Records for the task:

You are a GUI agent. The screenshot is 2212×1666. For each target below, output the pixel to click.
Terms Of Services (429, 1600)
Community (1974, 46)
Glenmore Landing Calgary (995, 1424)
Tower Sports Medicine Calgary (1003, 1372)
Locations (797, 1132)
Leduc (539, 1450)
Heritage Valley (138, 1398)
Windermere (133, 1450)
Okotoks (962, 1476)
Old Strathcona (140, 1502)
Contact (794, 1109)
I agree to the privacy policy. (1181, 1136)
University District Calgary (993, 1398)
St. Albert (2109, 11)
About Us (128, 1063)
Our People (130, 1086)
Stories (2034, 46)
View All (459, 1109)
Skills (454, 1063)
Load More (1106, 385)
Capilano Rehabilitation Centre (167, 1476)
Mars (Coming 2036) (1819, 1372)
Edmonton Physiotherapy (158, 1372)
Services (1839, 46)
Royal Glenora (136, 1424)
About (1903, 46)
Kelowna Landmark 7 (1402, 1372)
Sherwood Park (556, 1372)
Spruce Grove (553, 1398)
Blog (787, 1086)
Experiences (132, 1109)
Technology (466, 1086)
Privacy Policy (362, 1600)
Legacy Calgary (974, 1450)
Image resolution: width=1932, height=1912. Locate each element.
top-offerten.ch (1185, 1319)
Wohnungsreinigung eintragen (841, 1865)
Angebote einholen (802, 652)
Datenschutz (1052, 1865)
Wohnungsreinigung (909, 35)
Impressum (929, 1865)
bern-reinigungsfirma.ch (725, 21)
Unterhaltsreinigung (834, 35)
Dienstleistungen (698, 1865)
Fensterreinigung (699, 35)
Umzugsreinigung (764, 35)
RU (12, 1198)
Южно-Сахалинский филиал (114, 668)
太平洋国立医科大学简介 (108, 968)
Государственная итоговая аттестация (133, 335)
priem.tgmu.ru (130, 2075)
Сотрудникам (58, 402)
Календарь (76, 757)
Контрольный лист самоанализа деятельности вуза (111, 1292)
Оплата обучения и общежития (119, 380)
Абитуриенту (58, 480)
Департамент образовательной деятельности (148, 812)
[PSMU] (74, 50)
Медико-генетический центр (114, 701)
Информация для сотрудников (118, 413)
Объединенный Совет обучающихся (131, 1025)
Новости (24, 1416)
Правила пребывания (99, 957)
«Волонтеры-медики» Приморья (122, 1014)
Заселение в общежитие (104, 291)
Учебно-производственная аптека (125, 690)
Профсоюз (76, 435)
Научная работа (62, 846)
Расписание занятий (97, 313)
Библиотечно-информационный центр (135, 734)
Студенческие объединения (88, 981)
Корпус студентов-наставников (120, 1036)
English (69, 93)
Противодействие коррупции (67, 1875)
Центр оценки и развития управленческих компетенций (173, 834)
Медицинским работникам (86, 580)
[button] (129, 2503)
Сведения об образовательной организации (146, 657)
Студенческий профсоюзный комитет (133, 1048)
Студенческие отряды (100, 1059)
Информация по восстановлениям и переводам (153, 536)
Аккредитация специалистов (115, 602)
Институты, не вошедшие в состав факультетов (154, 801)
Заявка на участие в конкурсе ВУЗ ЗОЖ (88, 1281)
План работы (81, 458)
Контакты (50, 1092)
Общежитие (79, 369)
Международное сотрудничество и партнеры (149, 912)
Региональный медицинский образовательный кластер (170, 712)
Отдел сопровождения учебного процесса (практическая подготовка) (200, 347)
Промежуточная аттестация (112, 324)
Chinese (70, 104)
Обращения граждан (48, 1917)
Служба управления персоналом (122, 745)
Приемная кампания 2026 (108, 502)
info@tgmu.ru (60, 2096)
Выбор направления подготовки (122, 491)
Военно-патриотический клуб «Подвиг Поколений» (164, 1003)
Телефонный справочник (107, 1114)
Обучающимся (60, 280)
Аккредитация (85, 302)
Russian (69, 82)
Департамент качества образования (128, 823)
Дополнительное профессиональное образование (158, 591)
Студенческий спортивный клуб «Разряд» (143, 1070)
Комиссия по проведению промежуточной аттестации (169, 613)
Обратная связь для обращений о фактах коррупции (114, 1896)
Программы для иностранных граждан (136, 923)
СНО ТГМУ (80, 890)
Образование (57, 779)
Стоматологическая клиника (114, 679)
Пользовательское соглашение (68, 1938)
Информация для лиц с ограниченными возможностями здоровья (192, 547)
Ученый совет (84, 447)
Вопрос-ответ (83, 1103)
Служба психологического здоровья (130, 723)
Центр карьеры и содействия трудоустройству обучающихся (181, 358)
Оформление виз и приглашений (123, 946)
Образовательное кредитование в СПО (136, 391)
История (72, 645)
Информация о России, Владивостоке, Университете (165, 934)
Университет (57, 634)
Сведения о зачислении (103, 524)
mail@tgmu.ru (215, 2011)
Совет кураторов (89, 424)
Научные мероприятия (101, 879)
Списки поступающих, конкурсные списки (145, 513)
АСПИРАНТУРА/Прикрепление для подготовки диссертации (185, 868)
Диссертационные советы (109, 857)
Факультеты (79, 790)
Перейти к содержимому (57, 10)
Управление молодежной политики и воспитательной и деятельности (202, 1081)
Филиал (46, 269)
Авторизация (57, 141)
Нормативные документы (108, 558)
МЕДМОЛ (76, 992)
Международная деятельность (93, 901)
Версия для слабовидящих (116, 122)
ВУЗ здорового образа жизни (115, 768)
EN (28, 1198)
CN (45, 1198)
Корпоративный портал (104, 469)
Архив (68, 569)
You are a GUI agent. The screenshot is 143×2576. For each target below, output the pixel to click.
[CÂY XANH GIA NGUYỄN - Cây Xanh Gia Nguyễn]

Problem requirements: State the count of lines above containing the string "граждан", and add nothing to it.

Response to this task: 2